An aggregate join index can be created using: SUM function COUNT function GROUP BY clause
The use of an aggregate join index entails: Initial time consumed to calculate and create the index. Whenever a value in a join-index column of the base table is updated, time to recalculate the aggregate and update the index.
Two functions, RANGE_N and CASE_N, can be used to simplify the specification of a partitioning expression. PPI improves performance as follows: Automatic optimization occurs for queries that specify a restrictive condition on the partitioning column. Uses partition elimination to improve the efficiency of range searches when, for example, the searches are range partitioned. Only the rows of the qualified partitions in a query need to be accessed avoid full table scans.
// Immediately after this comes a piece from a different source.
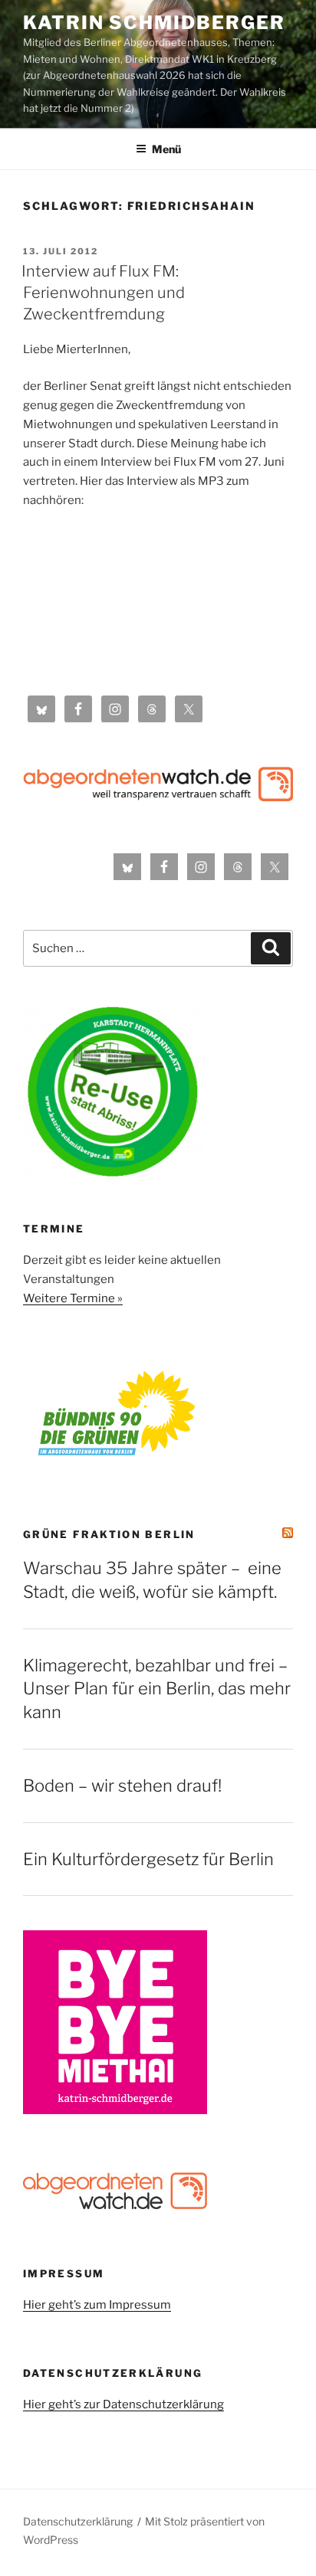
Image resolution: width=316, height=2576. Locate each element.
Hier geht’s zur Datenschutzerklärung (123, 2404)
Provides an access path to the rows in the base table while still providing efficient join strategies If the same partition is consistently targeted, the part of the table updated may be able to fit largely in cache, significantly boosting performance
Benefits that are the result of using PPI vary based on: The number of partitions defined The number of partitions that can be eliminated given the query workloads Whether or not the user follows an update strategy that takes advantage of partitioning.
However, the main disadvantages of using a PPI are: The PI access disadvantage occurs only when the partitioning column is not part of the PI. In this situation, a query specifying a PI value, but no value for the partitioning column, must look in each partition for that value, instead of positioning directly to the first row for the PI value. The direct join disadvantage occurs when another table with the same PI is joined with an equality condition on every PI column. For two non-PPI tables, the rows of the two tables will be ordered the same, and the join can be performed directly. If one of the tables is partitioned, the rows won't be ordered the same, and the task, in effect, becomes a set of sub-joins, one for each partition of the PPI table.